A notable policy backdrop: rights restoration
Addressing “marginal” cases, DOJ points to a newly revived federal pathway for restoring gun rights: in March 2025, the Attorney General withdrew a long-standing delegation to ATF and reopened relief under 18 U.S.C. § 925(c), allowing applicants to seek case-by-case restoration, with judicial review if denied. (Congress had effectively frozen the program for decades by defunding ATF action.)
How often is this law used? One high-profile example
The drug-user ban features in hundreds of prosecutions annually; in 2024, Hunter Biden was convicted under § 922(g)(3) for lying on a gun form amid addiction, before President Joe Biden issued a sweeping pardon later that year, and a judge dismissed the case.
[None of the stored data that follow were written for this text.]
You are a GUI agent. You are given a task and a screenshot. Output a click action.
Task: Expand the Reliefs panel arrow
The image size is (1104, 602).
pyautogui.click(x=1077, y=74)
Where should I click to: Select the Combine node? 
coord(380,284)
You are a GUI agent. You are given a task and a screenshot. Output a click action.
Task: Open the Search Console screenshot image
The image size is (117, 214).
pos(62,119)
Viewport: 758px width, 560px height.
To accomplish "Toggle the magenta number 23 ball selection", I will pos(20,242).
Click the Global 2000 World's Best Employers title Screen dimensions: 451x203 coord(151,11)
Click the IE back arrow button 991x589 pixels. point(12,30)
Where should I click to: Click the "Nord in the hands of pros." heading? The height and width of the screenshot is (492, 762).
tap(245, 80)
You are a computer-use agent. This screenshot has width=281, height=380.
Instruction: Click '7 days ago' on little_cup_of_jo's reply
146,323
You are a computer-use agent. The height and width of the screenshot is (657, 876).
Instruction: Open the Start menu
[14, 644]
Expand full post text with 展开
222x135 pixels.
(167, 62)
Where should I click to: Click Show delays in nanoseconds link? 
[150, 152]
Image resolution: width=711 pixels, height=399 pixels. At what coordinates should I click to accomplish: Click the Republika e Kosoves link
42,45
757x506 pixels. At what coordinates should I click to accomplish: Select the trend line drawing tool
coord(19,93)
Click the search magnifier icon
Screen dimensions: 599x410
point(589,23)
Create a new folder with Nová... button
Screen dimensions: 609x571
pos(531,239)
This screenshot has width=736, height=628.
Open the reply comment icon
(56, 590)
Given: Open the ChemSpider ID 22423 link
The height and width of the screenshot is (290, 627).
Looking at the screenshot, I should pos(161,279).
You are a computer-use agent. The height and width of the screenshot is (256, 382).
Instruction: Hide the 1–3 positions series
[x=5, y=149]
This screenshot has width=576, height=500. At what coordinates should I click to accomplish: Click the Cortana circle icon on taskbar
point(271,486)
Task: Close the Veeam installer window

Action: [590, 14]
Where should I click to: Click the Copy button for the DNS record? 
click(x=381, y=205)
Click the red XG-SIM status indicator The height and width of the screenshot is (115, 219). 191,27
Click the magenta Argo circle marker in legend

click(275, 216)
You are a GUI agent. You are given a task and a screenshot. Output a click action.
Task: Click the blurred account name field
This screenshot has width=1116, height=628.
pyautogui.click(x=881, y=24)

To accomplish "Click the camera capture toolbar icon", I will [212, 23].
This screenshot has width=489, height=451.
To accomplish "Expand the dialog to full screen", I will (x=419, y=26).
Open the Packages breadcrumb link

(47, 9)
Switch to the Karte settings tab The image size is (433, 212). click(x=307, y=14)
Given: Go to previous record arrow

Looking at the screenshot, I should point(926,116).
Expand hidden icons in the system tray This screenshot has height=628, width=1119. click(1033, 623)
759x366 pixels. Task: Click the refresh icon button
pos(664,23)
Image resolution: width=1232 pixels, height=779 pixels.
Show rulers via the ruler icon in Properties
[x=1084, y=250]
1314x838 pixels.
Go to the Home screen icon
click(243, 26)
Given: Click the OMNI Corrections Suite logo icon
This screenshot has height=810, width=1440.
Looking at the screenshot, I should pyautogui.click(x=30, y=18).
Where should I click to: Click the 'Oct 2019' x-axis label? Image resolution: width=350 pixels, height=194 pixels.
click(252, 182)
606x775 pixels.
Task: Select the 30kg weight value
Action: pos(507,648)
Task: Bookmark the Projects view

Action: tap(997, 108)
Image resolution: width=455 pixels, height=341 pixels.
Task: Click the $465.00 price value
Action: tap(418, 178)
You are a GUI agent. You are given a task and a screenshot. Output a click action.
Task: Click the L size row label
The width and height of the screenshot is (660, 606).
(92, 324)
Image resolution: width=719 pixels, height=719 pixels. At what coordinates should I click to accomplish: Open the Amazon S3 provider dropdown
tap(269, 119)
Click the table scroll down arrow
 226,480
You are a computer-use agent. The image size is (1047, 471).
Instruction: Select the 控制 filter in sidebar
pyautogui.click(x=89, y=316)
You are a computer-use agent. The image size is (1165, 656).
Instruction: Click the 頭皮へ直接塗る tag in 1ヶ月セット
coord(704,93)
Reader questions, answered
Can you own a gun if you use marijuana?
Under federal law, regularly using marijuana still makes you an “unlawful user” regardless of state legalization, exposing you to the § 922(g)(3) ban and potential prosecution. The 5th Circuit’s narrower view currently protects only within its jurisdiction and only where the government cannot show intoxication at the time of possession—but DOJ is asking the Supreme Court to reject that approach.
Why is the Supreme Court likely to get involved?
The government is asking the Court to resolve a live conflict over how Bruen applies to drug-user prohibitions; lower courts have limited or questioned § 922(g)(3) in different ways, and the 5th Circuit has now invalidated the law’s application in multiple cases. The Hemani docket (No. 24-1234) is fully briefed on whether to grant review, with a decision on taking the case possible as early as the Court’s fall calendar.
How does this fit with other recent gun rulings?
In March 2025, the Supreme Court upheld the Biden-era rule regulating “ghost guns,” a separate case about whether parts kits can be treated as firearms under the Gun Control Act—illustrating that not all firearm regulations fail under Bruen.
What’s next
The justices could announce as soon as this fall whether they will hear United States v. Hemani. If they take the case, a ruling would clarify whether habitual drug use—without proof of contemporaneous intoxication—can constitutionally trigger a categorical, but temporary, ban on gun possession. Until then, the federal prohibition remains on the books nationwide, with differing enforcement outcomes depending on jurisdiction.